Task requirements:
[1] From the passage on Frederick Augustus of Braunschweig-Wolfenbüttel, quote word for word the stretch that begins at the words containing "Frederick Augustus of" and ends after "of these duchies.".
[2] Pick up the biography of Frederick Augustus of Braunschweig-Wolfenbüttel right after its final line and keep writing it.

Given passage:

German nobleman and Prussian general

Frederick Augustus of Braunschweig-Wolfenbüttel (29 October 1740, Wolfenbüttel – 8 October 1805, Eisenach) was a German nobleman and Prussian general. A prince of Braunschweig-Wolfenbüttel and thus one of the Dukes of Brunswick-Lüneburg, in 1792 he was granted the Duchy of Oels and the Duchy of Bernstadt and thus also became the ruling duke of these duchies.

== Life ==

One of thirteen children of Charles I, Duke of Brunswick-Wolfenbüttel and his wife Princess Philippine Charlotte of Prussia, in 1754 he became a captain in the Brunswick-Wolfenbüttel Lifeguard regiment and on 28 April 1761 became an oberst and commander of the Zastrow Foot Regiment. During the Seven Years' War he fought at Vellinghausen, Wilhelmsthal, Melsungen, Homburg and Fritzlar. On 17 August 1761 he was made a major general and in October that year fought at Ölper and thus in the liberation of the city of Brunswick from its last siege. In her ode Über den Entsatz von Braunschweig (1761), Anna Luise Karsch wrote:

Give me fresh laurels on my lyre / For I glow with heroes' fire / Sing, my song, of Brunswick's younger victor! / Frederick, his brother's brave avenger.

Supplied data:
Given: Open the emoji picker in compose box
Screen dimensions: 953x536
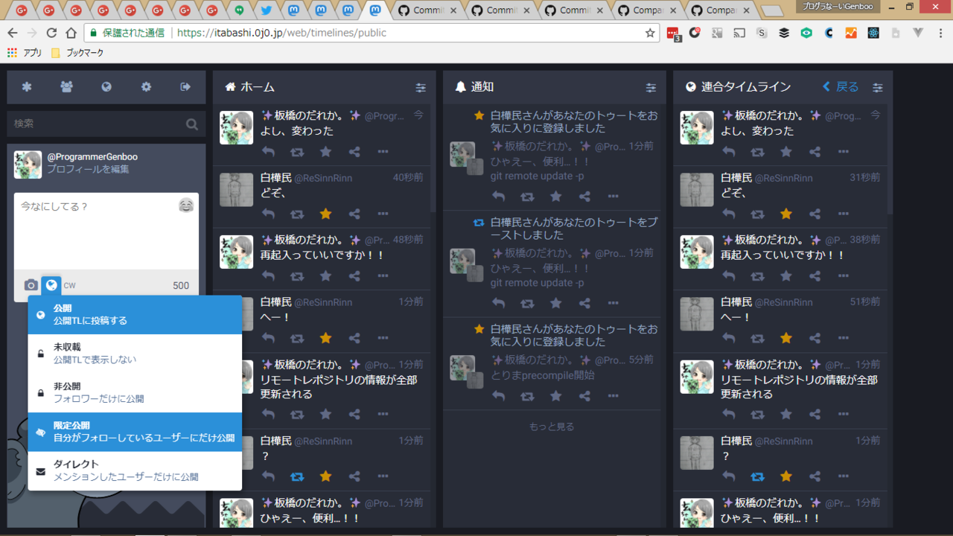Looking at the screenshot, I should [x=185, y=205].
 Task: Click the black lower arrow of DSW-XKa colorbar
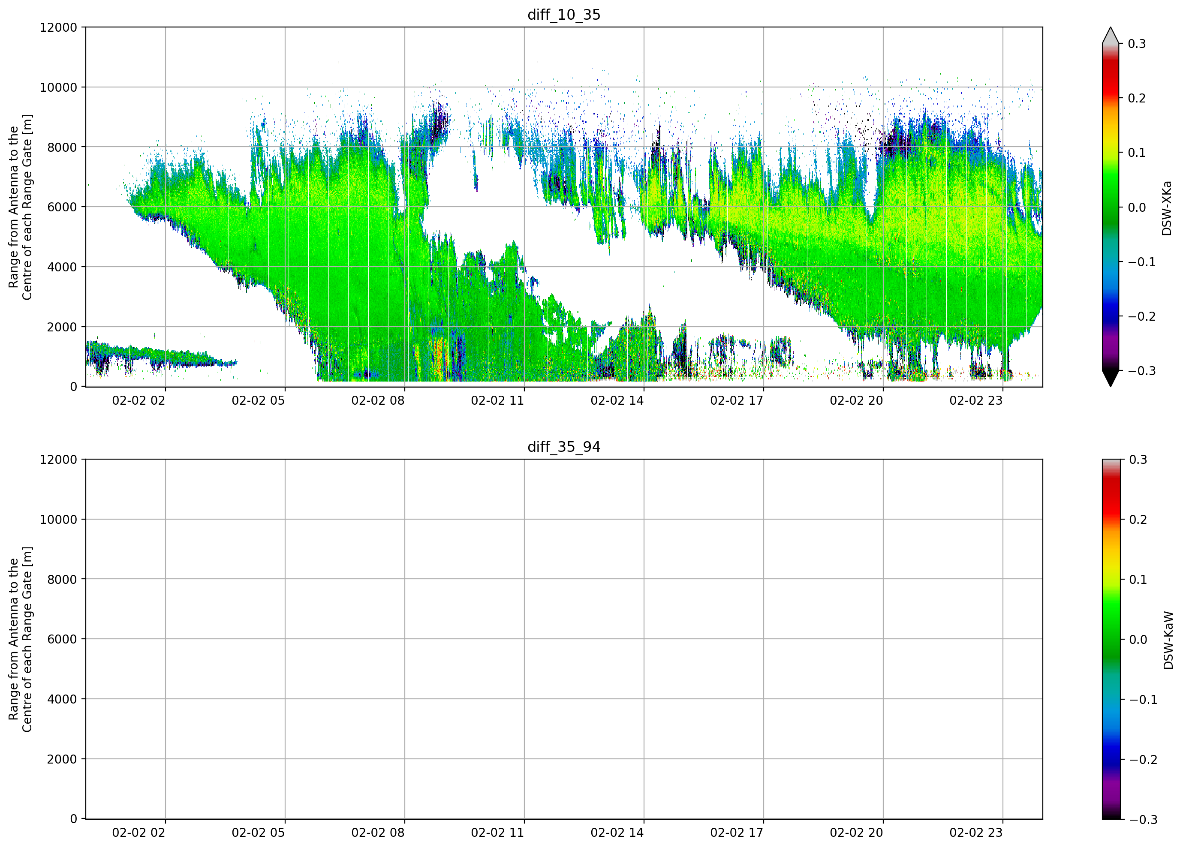(x=1110, y=378)
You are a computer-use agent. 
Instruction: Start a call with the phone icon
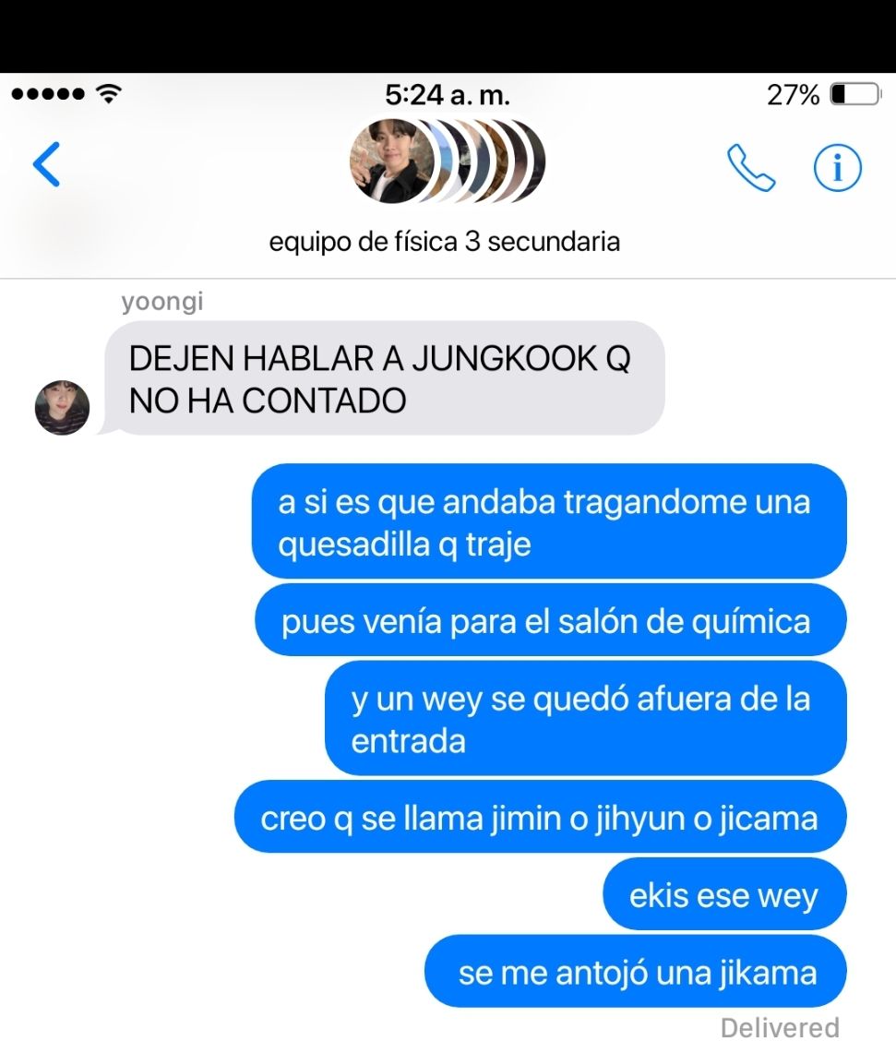(751, 168)
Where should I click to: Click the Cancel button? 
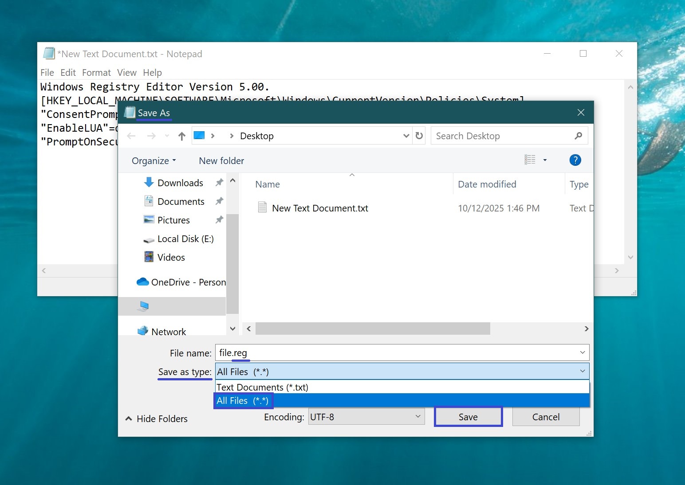pyautogui.click(x=545, y=417)
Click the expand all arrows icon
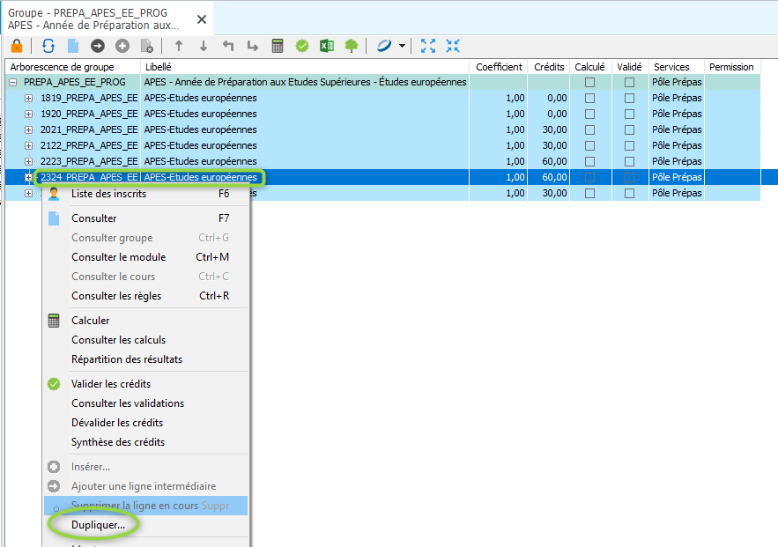The width and height of the screenshot is (778, 547). point(428,46)
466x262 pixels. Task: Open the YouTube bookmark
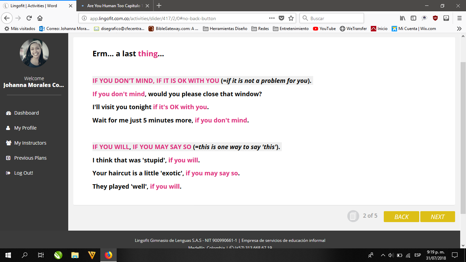pyautogui.click(x=324, y=29)
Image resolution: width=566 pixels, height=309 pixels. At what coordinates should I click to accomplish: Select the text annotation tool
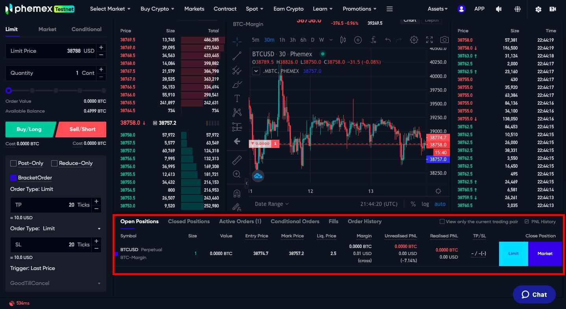[237, 98]

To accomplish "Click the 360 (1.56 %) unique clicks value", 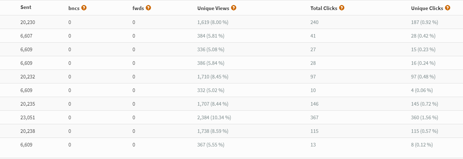I will pos(425,117).
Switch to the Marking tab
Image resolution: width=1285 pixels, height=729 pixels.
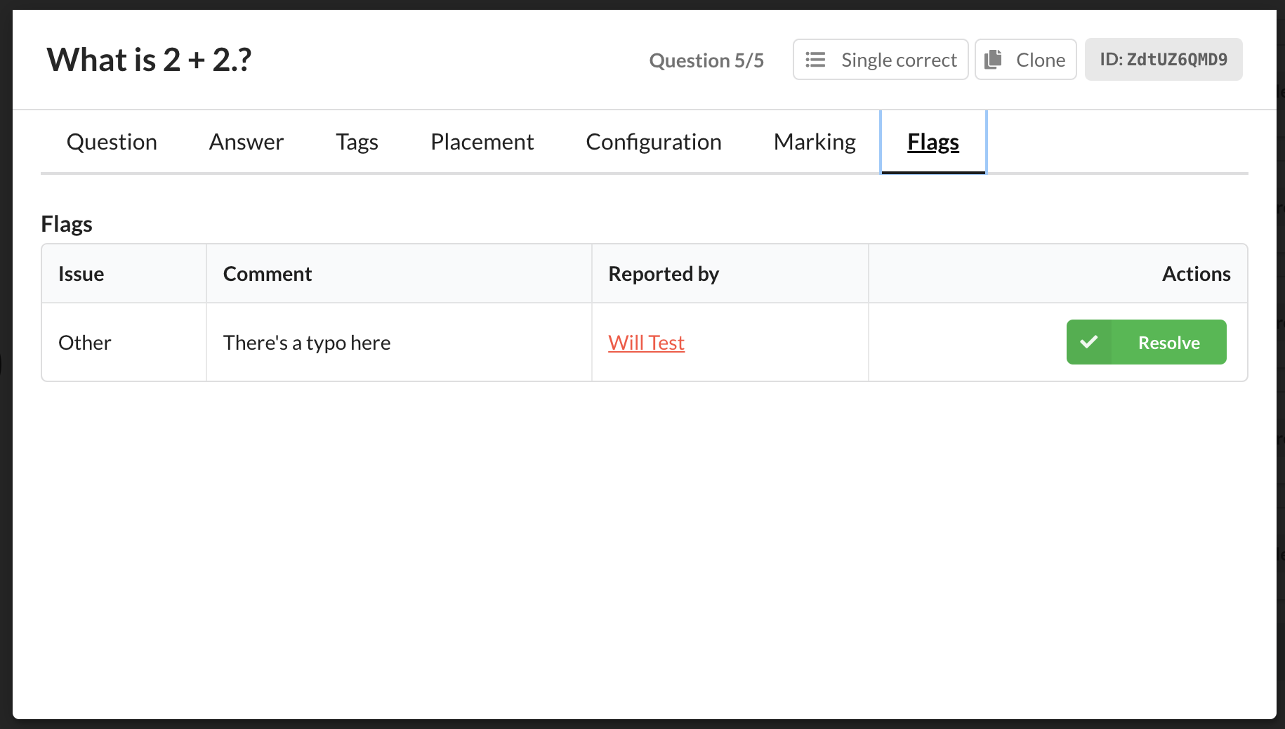814,142
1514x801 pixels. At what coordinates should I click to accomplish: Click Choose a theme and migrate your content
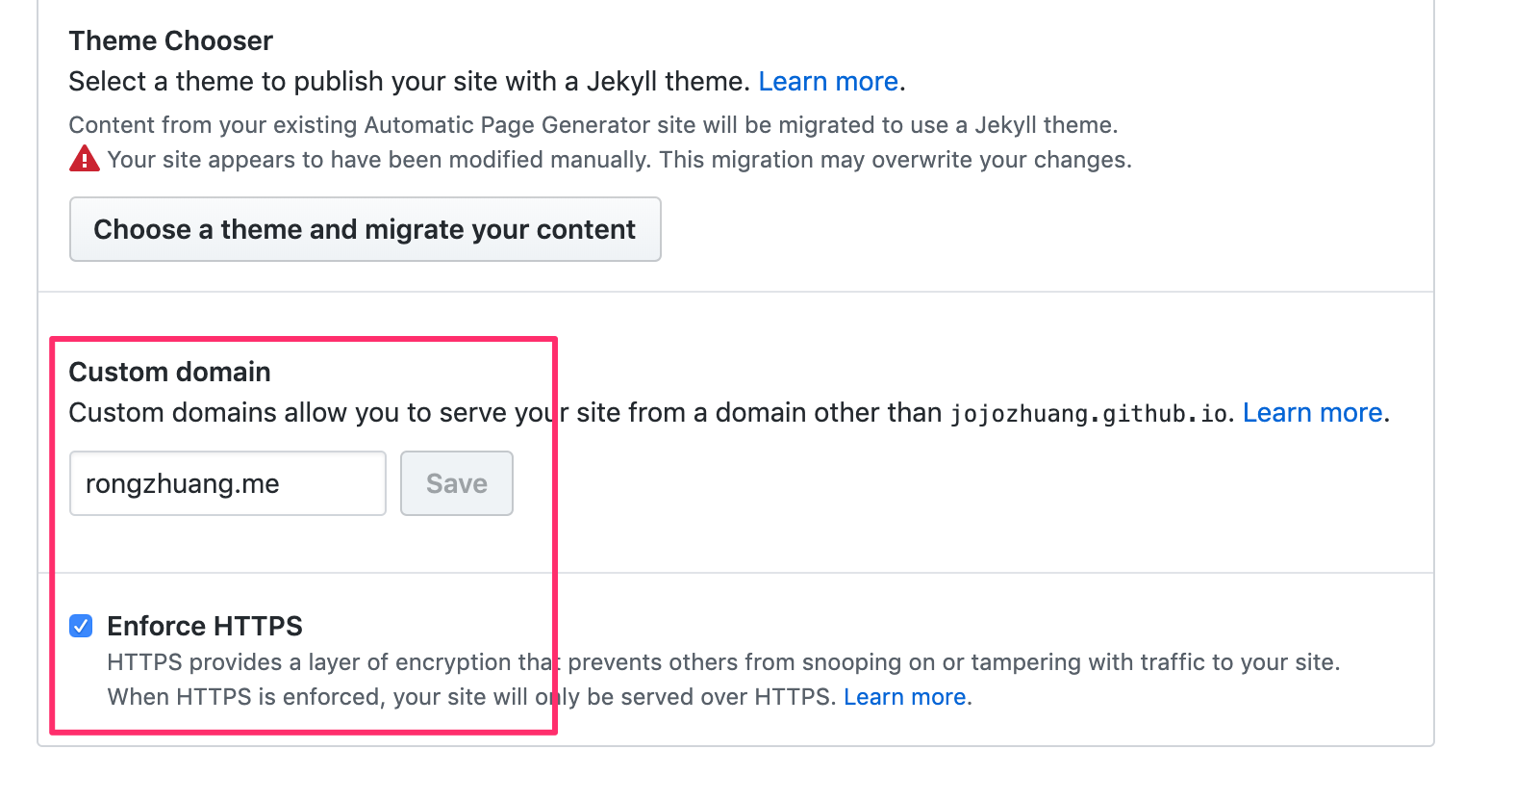[365, 229]
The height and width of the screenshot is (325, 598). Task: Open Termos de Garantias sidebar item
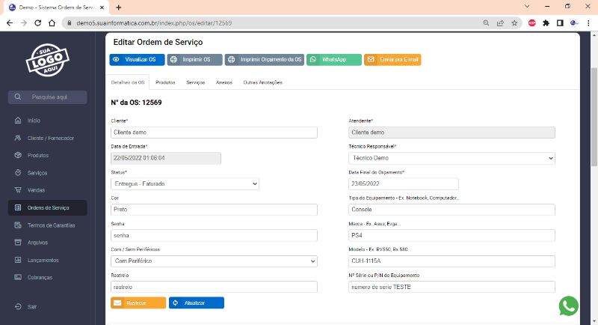pyautogui.click(x=50, y=225)
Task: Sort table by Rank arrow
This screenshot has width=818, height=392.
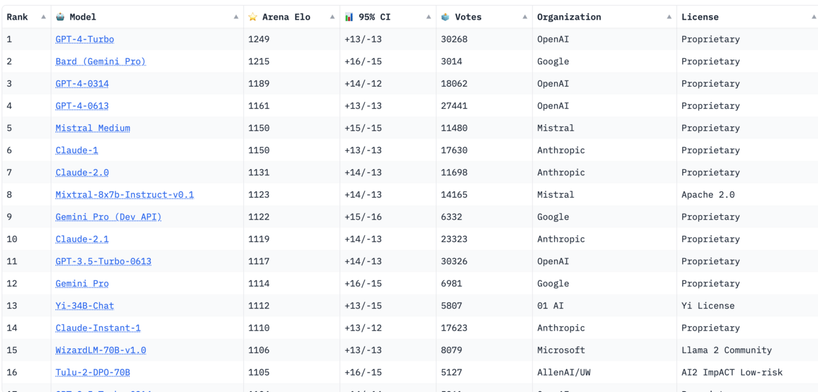Action: [44, 17]
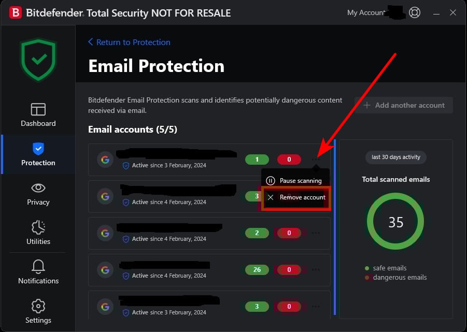Click the Bitdefender B logo icon

click(x=15, y=12)
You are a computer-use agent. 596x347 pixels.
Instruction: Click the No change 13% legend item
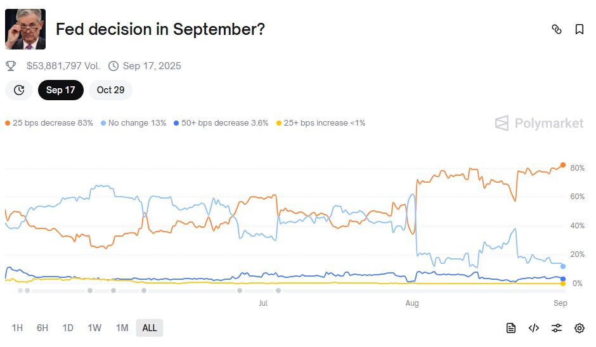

Responses:
[1]
Frederick Augustus of Braunschweig-Wolfenbüttel (29 October 1740, Wolfenbüttel – 8 October 1805, Eisenach) was a German nobleman and Prussian general. A prince of Braunschweig-Wolfenbüttel and thus one of the Dukes of Brunswick-Lüneburg, in 1792 he was granted the Duchy of Oels and the Duchy of Bernstadt and thus also became the ruling duke of these duchies.

[2]
In 1764 she followed it with an Ode über die Vorzüge des Prinzen Friedrichs von Braunschweig.

He and two of his brothers (Wilhelm Adolf and Leopold) were freemasons and from 1771 he was a Socius, Amicus et Fautor ordinis member of the Rite of Strict Observance, in which he was made Prefect of the Temple (Berlin) in 1773 as Superior und Protector ordinis. From 1772 to 1799 he was made National Grand Master of the Grand National Mother Lodge 'Zu den drei Weltkugeln', another of whose members was Frederick II of Prussia. The Freimaurerlexikon of 1932 states he had a strong mystical predisposition and called him an alchemist, Rosicrucian, exorcist and miracle-working doctor, in constant contact with the "great swindlers of the order" (namely Gottlieb Franz Xaver Gugomos and the Leipzig cafe owner Schröpfer). With his uncle Duke Ferdinand of Brunswick and despite warnings from Du Bosc and Karl Eberhard von Wächter, he kept in contact with the Count of Saint Germain, an internationally-famous alchemist and occultist.

In 1763 Frederick Augustus became a lieutenant general and commander of the Tettenborn Foot Regiment (later 19th Regiment) in Prussian service, becoming a favourite of his uncle Frederick II of Prussia and from then on always accompanying him on manoeuvres. He was also made governor of the fortress at Küstrin. On 1 October 1763 he was made a knight of the Order of the Black Eagle. On 20 December 1764 he was made an honorary member of the Prussian Academy of Sciences.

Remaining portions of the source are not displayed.